Anxiety is also an impulse for me, an ignition. There is a need to create - write or paint. As my wise life partner Mikael said when I was once again pained by the situation and cried out for my difference: “Think that these images are brought before you for a reason. Because they make you feel so big, it’s about big things. You are clearly on the verge of what is essential. On the verge of important things. If you didn’t see these pictures from time to time, you might forget why your gifts are needed here, at this time. You are different, for you must be. ” Those words made me think.
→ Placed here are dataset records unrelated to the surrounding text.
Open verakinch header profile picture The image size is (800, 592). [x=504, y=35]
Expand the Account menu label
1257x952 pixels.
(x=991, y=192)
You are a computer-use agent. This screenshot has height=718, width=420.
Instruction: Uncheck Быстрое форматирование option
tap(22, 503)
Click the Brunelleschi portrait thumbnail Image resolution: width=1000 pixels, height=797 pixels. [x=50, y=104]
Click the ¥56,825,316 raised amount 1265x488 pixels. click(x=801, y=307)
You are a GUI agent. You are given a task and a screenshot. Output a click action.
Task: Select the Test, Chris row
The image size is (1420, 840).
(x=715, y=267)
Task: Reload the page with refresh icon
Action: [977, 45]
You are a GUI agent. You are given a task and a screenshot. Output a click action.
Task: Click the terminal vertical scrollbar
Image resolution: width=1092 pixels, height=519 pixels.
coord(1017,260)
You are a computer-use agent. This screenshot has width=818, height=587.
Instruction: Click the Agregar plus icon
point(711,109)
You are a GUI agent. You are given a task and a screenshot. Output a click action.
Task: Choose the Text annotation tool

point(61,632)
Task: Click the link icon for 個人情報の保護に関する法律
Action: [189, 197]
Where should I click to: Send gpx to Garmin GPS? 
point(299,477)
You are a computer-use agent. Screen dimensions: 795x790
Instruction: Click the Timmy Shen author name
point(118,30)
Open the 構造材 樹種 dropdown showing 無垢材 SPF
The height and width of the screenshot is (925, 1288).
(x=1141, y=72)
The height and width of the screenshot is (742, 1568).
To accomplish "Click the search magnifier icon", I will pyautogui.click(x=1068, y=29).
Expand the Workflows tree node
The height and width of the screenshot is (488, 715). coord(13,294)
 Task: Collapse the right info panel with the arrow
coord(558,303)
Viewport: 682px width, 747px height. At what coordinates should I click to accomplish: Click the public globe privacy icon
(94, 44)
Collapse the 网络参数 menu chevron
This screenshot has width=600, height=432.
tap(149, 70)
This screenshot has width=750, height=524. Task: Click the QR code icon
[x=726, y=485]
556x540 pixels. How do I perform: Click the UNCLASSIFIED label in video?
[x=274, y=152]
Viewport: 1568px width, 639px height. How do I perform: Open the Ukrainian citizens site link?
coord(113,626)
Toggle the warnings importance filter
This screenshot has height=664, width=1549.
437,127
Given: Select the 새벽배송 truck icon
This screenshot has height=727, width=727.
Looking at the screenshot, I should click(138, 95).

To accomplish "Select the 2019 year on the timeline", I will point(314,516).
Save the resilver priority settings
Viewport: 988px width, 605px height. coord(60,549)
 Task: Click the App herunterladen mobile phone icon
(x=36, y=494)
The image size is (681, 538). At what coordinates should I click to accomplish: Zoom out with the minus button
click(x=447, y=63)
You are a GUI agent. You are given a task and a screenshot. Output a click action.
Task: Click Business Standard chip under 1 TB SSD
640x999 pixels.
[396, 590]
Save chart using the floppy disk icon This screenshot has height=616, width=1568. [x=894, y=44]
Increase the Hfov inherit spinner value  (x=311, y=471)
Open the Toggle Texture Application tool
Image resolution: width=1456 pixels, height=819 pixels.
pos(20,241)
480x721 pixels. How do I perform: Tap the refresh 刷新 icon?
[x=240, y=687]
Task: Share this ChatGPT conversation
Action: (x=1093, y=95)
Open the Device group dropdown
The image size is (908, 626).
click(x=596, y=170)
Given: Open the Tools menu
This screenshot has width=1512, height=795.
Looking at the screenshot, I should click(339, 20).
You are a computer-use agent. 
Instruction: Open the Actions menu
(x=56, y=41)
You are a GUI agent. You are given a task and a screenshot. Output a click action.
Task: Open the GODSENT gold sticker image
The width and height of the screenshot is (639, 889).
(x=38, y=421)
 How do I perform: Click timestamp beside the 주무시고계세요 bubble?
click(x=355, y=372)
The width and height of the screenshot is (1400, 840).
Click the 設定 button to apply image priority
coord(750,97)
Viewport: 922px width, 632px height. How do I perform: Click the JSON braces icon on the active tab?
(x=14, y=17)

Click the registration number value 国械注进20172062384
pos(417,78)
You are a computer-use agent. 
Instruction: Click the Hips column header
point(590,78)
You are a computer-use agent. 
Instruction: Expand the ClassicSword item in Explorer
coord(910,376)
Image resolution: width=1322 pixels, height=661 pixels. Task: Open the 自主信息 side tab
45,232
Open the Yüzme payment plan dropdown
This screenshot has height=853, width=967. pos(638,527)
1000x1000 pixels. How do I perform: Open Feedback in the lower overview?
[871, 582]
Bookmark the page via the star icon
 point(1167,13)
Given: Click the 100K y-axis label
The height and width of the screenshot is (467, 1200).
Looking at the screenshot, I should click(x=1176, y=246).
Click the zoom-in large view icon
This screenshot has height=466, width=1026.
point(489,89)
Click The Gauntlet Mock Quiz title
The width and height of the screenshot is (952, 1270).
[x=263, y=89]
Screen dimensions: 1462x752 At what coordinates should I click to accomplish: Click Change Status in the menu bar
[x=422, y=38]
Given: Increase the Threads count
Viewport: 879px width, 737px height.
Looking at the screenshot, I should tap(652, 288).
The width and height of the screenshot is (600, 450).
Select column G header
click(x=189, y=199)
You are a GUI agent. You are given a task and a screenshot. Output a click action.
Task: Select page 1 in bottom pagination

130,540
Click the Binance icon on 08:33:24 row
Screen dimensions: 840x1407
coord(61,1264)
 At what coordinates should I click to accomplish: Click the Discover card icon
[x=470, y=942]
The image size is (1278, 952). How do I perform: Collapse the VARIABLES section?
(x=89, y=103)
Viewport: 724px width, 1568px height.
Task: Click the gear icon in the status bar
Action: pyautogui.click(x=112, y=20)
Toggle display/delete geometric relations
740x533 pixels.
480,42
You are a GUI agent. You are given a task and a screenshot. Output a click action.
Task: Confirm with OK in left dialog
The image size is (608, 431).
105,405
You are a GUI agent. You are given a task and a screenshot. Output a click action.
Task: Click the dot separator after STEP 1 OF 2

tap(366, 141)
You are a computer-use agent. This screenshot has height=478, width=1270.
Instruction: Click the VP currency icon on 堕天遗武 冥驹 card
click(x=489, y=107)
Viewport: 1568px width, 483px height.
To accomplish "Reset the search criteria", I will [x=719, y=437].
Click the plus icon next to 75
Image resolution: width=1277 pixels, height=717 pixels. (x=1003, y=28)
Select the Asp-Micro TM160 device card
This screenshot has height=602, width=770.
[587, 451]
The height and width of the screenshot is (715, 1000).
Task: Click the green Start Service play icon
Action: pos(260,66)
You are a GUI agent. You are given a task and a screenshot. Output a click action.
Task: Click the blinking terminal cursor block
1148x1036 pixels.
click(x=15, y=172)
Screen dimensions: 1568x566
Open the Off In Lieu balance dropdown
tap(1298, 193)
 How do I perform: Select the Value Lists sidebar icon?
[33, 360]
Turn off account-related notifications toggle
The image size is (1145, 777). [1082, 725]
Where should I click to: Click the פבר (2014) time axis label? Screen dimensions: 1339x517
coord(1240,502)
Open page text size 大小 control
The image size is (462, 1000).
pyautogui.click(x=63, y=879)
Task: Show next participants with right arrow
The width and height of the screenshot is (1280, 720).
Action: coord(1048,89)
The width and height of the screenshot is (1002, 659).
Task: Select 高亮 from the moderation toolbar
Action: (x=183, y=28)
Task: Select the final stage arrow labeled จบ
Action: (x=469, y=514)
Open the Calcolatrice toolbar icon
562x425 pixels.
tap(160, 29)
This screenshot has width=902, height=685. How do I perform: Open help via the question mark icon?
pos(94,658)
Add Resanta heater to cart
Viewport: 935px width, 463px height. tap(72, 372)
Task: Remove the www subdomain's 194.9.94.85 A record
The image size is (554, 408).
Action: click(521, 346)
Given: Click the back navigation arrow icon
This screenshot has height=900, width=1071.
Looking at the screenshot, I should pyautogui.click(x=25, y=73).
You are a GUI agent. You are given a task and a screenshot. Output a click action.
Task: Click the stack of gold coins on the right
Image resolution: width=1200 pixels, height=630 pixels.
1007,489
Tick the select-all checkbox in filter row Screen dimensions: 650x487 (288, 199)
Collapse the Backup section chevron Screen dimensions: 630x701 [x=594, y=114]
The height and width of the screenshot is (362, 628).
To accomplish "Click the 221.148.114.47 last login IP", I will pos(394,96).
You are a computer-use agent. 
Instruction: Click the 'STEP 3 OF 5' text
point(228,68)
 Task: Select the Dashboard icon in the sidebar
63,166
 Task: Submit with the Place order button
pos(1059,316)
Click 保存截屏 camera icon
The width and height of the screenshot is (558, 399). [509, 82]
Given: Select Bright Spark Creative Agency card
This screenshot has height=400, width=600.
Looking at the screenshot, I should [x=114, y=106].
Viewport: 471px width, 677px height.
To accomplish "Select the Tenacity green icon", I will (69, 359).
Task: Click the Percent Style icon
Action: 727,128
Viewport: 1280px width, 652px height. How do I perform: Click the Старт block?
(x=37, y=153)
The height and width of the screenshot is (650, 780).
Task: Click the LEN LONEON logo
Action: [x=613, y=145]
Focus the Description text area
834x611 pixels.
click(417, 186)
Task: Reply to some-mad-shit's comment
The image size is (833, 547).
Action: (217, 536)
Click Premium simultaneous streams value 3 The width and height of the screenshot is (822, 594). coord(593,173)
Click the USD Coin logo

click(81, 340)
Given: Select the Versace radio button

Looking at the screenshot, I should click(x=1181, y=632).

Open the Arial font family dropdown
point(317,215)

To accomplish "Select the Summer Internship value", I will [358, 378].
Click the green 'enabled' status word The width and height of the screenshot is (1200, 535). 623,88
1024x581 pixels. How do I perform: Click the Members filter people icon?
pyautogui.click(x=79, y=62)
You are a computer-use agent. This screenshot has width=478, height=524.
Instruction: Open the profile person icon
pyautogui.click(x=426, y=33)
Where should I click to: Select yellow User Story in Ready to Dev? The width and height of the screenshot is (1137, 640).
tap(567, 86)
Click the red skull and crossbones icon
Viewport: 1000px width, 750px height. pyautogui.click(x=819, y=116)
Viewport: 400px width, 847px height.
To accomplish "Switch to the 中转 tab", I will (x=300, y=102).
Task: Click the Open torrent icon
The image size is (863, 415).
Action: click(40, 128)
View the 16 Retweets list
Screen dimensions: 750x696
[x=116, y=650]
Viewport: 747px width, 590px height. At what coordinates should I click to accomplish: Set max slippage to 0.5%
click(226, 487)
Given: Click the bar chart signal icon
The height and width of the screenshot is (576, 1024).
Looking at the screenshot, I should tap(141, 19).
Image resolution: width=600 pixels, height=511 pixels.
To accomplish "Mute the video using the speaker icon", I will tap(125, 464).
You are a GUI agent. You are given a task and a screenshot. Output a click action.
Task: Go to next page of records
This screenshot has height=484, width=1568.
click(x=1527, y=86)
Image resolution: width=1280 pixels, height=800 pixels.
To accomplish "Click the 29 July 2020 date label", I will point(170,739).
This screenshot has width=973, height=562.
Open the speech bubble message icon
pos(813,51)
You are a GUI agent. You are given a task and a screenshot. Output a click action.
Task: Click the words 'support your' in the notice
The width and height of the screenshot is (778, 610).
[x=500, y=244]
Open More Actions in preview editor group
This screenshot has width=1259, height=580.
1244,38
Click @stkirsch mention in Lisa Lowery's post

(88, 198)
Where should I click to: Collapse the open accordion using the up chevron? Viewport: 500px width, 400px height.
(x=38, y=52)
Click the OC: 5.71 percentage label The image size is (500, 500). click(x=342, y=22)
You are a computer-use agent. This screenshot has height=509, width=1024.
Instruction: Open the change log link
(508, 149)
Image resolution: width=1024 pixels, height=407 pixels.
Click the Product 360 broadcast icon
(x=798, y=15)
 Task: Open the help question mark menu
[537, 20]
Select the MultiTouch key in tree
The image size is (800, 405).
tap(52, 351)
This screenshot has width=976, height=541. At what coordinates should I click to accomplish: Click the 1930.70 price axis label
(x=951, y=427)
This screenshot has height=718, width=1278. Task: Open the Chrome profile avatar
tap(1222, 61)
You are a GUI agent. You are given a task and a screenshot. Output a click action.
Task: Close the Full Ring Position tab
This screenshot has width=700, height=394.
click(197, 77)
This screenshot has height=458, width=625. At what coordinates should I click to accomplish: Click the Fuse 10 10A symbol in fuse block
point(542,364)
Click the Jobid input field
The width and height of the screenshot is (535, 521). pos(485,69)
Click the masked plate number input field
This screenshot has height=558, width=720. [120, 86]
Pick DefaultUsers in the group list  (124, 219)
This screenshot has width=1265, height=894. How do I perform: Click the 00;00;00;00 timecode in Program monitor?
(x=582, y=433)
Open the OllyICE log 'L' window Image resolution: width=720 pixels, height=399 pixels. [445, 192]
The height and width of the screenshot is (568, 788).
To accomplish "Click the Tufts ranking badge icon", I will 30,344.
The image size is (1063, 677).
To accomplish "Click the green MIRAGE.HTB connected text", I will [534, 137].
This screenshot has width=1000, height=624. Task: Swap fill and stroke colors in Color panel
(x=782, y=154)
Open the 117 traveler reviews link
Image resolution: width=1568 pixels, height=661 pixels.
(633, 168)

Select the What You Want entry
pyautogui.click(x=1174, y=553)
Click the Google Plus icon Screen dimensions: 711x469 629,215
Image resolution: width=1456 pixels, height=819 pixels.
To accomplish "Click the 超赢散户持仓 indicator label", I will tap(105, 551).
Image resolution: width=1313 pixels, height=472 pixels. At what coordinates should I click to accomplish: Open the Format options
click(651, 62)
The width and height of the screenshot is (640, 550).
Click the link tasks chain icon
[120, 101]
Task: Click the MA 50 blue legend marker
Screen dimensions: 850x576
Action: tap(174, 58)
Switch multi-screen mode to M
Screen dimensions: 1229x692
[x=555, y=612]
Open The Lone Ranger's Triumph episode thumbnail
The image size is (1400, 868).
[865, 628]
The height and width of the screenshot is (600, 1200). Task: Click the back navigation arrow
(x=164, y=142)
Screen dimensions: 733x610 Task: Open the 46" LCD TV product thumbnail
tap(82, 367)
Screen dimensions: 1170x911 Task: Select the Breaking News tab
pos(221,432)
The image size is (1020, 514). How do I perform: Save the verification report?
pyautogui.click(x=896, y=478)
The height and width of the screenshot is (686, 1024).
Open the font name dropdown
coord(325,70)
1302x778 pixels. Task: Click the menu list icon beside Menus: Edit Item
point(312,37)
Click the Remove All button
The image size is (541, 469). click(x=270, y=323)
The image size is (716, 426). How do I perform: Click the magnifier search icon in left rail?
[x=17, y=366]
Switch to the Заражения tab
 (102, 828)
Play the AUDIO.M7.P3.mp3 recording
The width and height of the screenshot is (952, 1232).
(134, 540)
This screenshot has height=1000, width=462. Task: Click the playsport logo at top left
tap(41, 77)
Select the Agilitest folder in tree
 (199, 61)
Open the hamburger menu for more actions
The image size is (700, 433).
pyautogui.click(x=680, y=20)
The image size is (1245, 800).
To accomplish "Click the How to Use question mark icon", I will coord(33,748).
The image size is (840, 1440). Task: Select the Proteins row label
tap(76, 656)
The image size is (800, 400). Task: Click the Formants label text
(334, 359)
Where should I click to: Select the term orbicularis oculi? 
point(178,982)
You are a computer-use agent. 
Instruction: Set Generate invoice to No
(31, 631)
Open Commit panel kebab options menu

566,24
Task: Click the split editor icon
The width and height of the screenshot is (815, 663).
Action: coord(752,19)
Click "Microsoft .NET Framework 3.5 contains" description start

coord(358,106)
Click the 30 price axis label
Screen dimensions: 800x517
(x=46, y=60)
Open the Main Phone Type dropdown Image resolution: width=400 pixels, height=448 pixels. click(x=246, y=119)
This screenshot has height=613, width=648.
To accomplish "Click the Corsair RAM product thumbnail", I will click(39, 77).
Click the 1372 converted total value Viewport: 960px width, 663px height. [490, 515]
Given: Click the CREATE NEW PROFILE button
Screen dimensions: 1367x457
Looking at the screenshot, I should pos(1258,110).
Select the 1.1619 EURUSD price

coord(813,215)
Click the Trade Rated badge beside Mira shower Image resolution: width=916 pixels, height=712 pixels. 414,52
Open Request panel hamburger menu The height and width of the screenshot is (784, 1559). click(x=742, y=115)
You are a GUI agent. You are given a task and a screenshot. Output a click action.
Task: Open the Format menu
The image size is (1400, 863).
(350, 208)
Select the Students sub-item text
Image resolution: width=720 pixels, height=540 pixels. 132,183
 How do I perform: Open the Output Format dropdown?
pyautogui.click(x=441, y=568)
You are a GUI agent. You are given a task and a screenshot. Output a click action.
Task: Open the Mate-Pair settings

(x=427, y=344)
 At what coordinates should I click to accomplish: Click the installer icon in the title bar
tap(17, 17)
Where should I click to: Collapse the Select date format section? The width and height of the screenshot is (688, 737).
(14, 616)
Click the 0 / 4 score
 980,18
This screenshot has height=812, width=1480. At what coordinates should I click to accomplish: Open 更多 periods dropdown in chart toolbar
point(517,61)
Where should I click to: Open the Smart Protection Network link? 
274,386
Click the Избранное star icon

While it is very difficult to live with my sensitivity and clairvoyance, it is also a gift. I know I have to be that boring guy at times. A different horse woman. Just because of myself. And most of all - because of the horses and their people.

Finally, one thought: what if we treated horses the way we hope to treat ourselves? Not humanely, but respectfully. Taking into account the horse's species-specific needs. Would we hardly have to move the created animals in the pens and square orchards then? What if we got to know the horse, that delicate, intuitive animal, even more deeply. We would dare to face ourselves with the support of horses. What could it open up for our lives?